*EXTRACTED RECORDS*.
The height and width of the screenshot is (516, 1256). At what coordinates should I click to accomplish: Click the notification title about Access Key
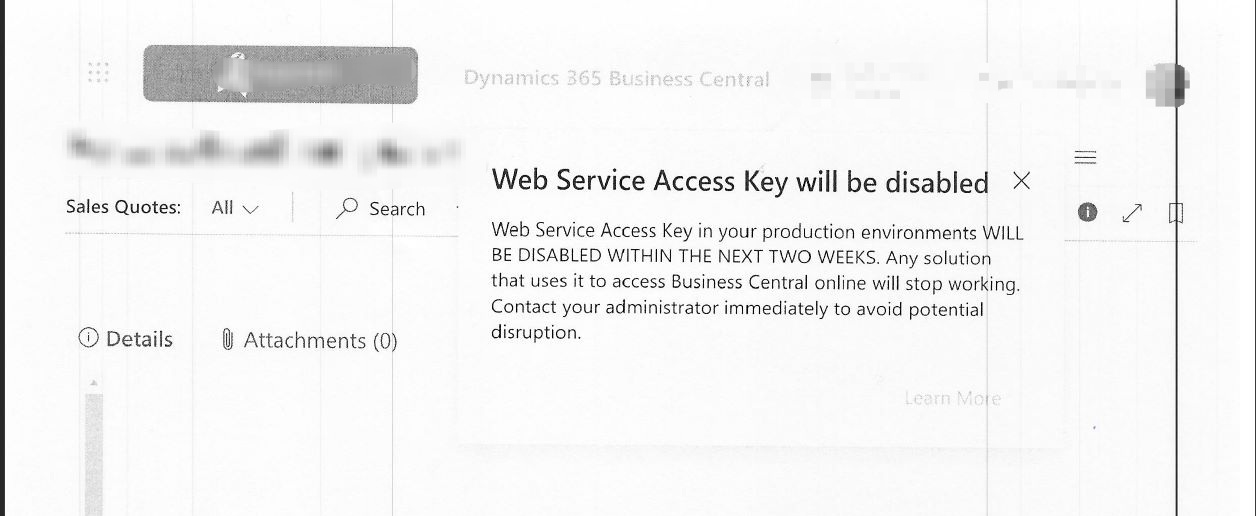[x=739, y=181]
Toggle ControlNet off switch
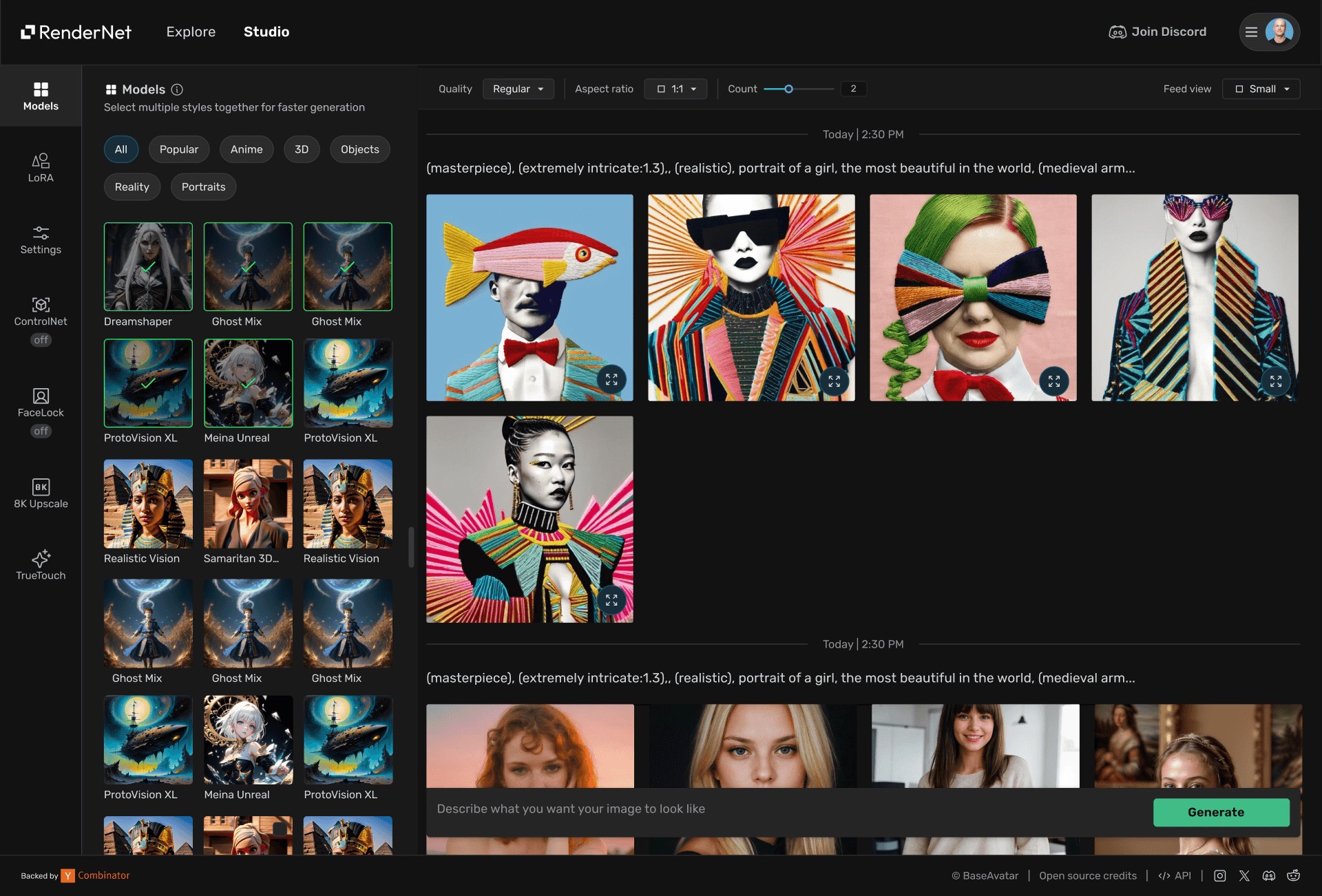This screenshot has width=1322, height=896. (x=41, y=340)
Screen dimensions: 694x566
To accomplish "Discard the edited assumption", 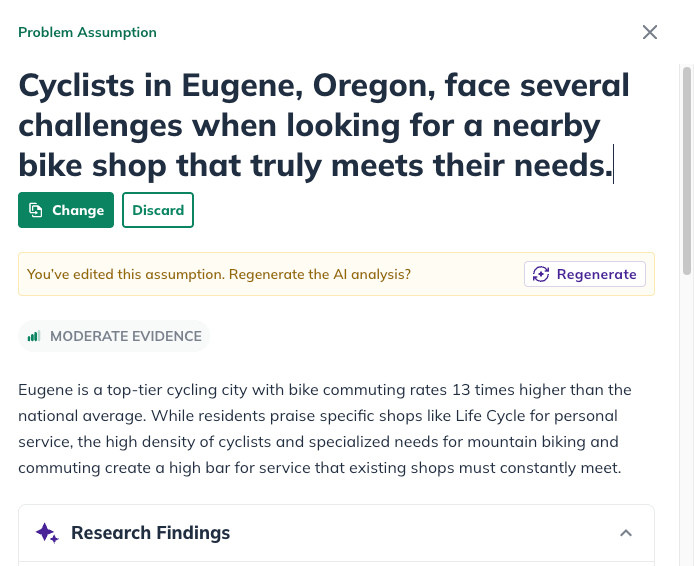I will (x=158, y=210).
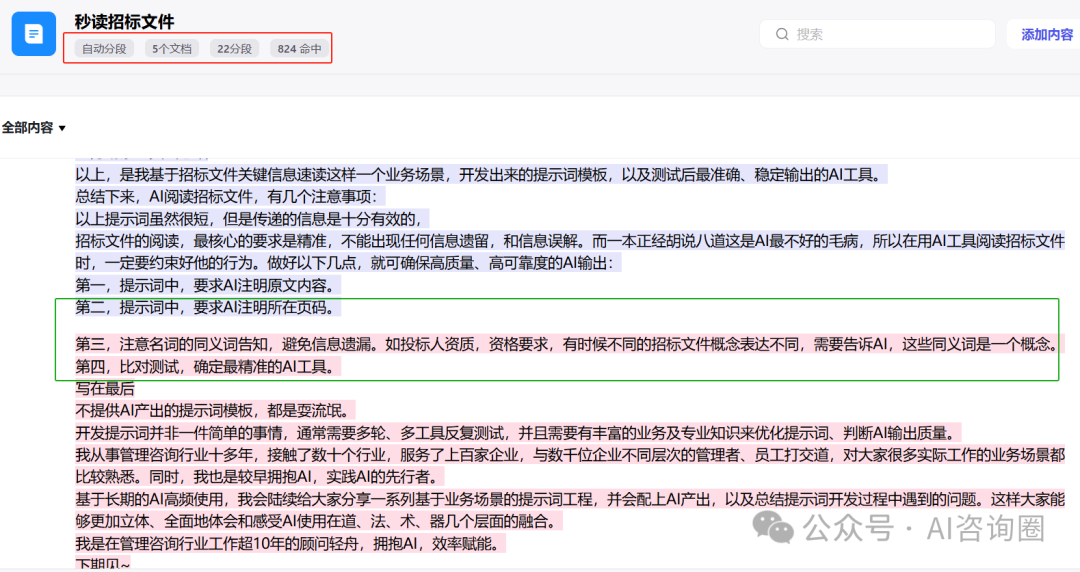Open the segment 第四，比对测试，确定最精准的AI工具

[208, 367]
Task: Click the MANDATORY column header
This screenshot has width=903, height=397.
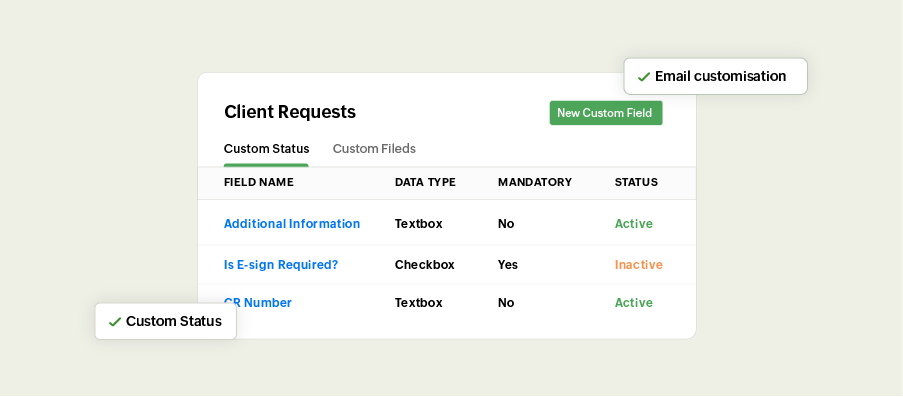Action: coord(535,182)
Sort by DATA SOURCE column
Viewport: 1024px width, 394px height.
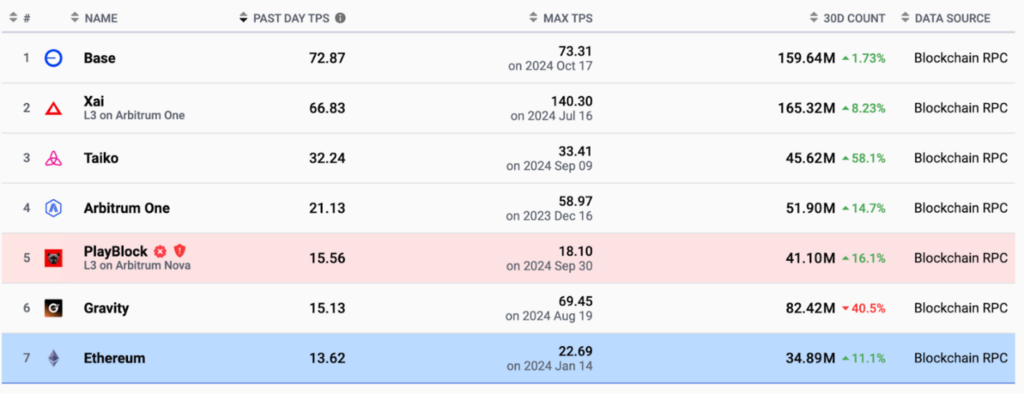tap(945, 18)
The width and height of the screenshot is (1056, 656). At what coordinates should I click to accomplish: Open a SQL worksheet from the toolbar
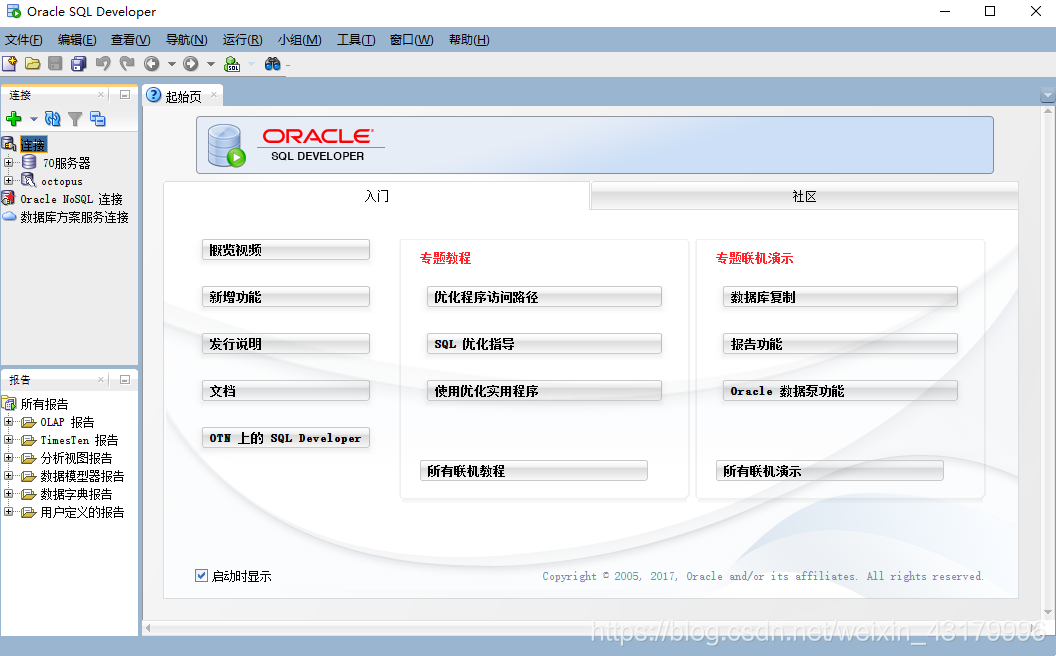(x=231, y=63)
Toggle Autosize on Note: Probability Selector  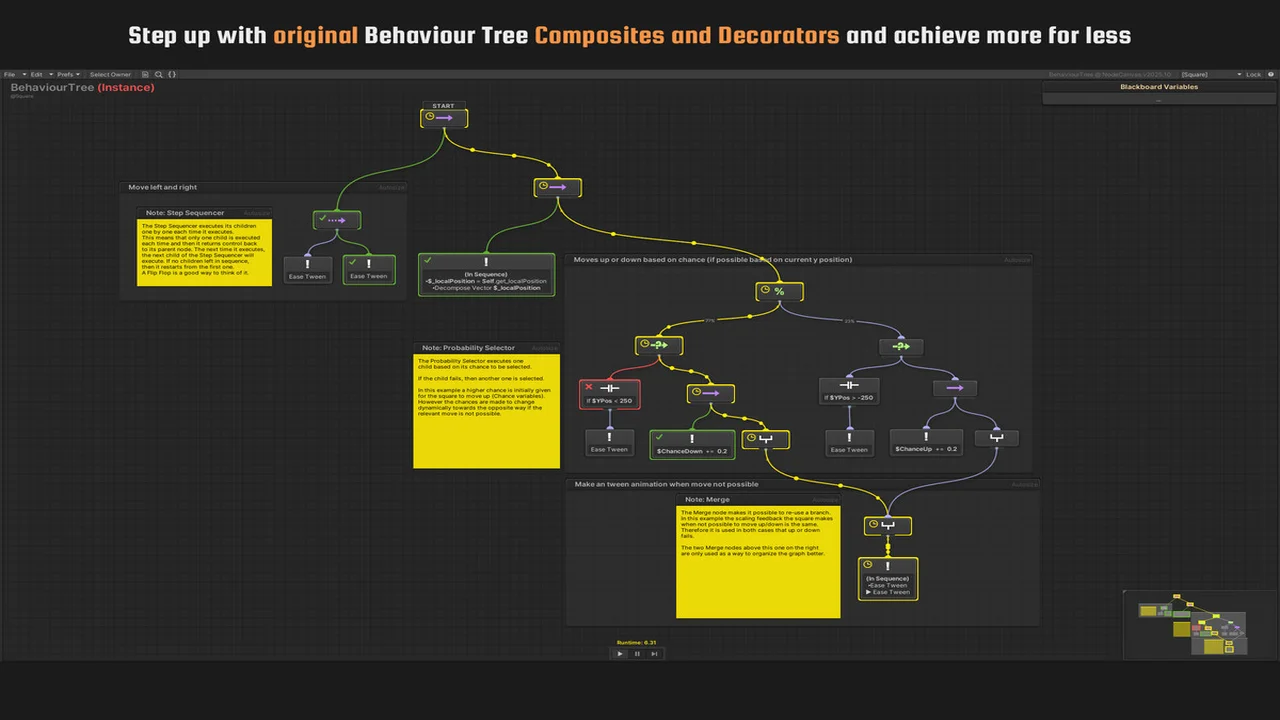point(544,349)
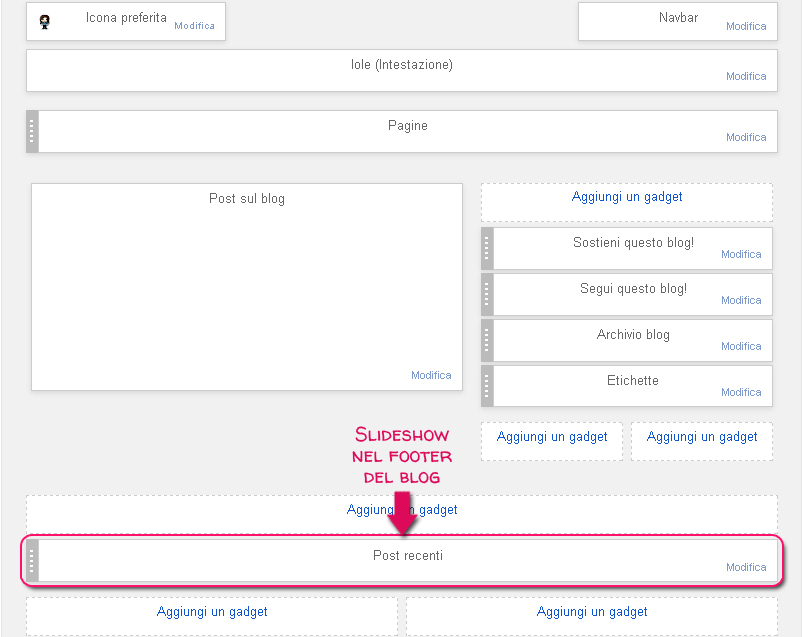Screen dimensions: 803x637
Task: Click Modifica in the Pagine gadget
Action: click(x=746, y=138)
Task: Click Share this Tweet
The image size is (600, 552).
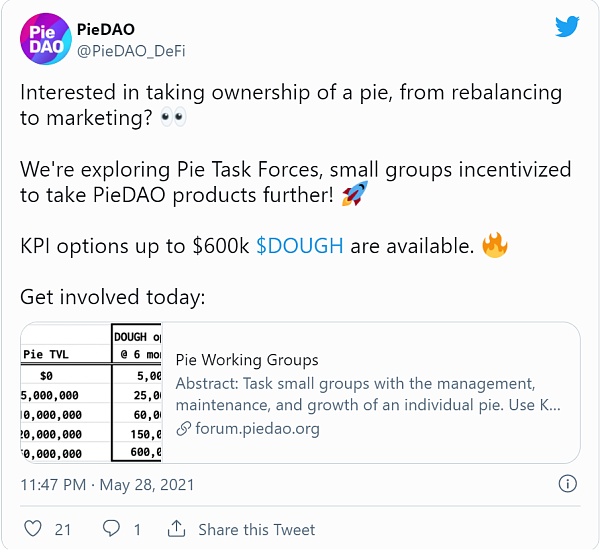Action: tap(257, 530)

*TASK*. Lines with "column": return each one from the data above.

*SOLUTION*.
Task: Click the MANDATORY column header
Sort by DATA SOURCE column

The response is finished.